Beginning with the line that contains "Where should I" and ending with the line that contains "The image size is (523, 1568).", reproduce the lines of the entries below exactly, omitting pictures.

* [Record excerpts]
-.-.-
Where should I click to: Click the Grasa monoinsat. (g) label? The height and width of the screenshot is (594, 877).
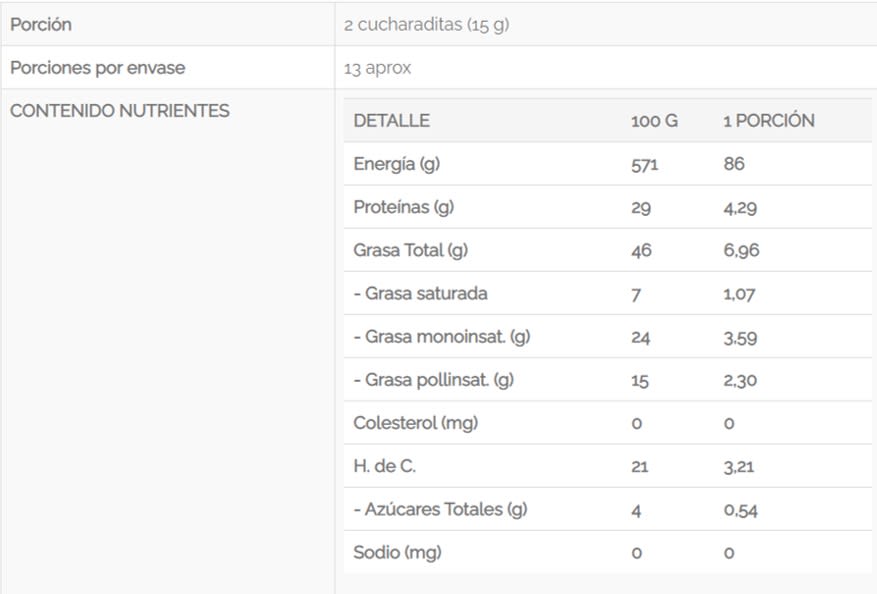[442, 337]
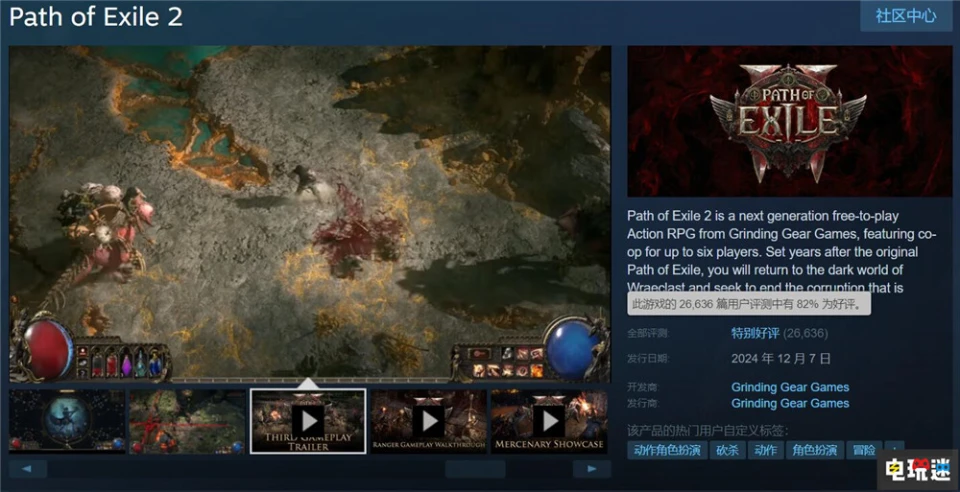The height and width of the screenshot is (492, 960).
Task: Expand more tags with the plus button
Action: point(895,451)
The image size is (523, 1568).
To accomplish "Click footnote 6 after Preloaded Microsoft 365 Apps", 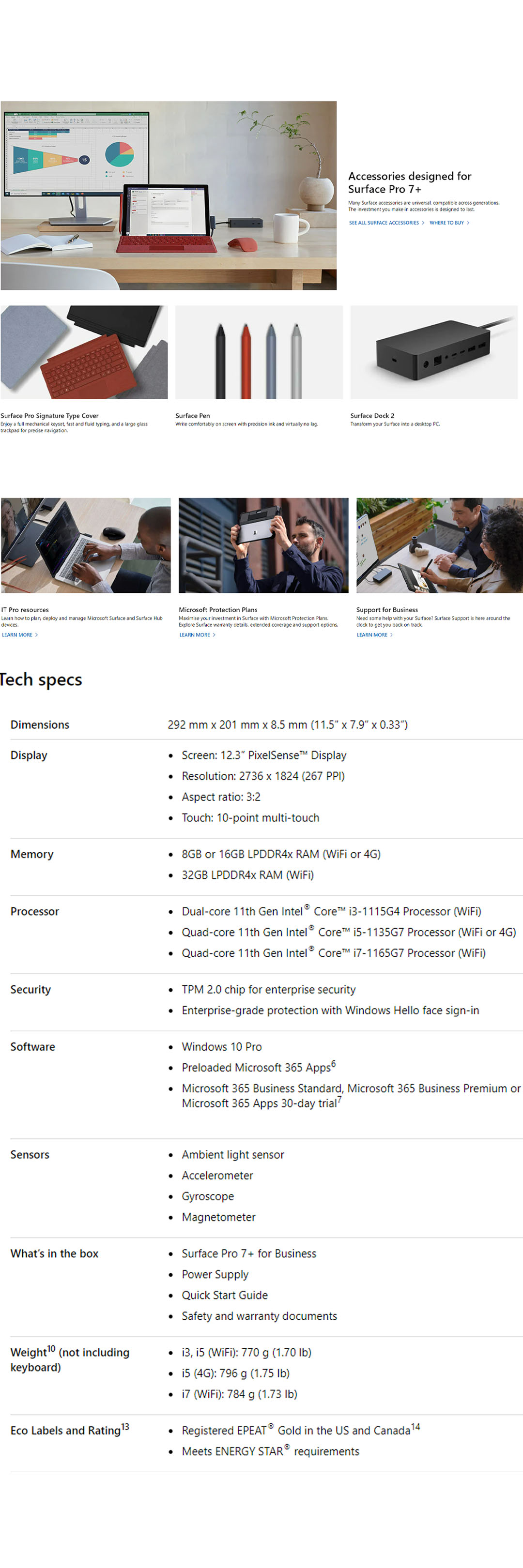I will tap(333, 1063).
-.-.-
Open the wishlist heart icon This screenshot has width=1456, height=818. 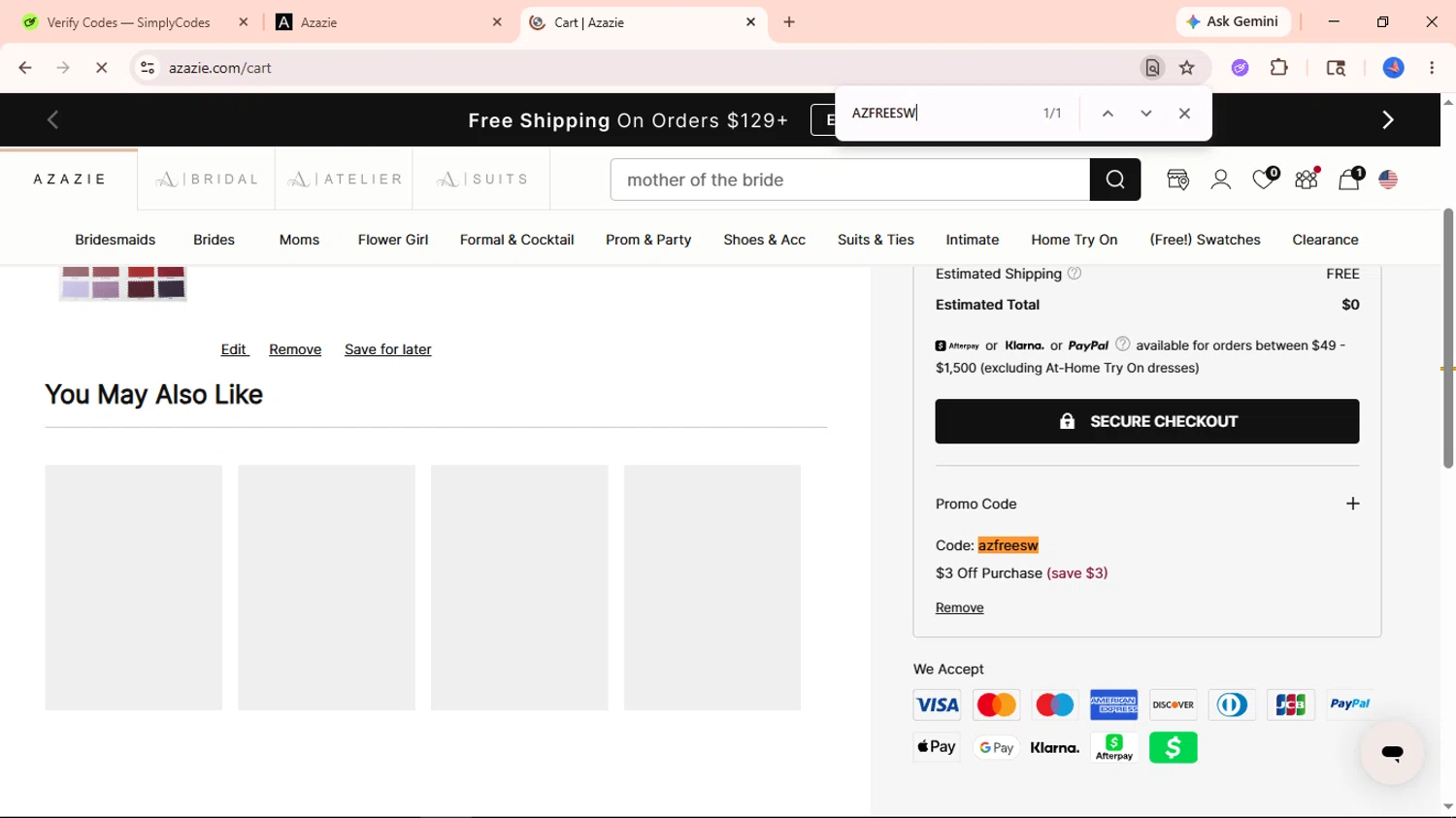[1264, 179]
-.-.-
* [Exercise solution]
Where should I click to: Click the Grasa monoinsat. (g) label? The height and width of the screenshot is (594, 877).
[442, 337]
The height and width of the screenshot is (492, 960).
Task: Expand more tags with the plus button
Action: point(895,451)
The image size is (523, 1568).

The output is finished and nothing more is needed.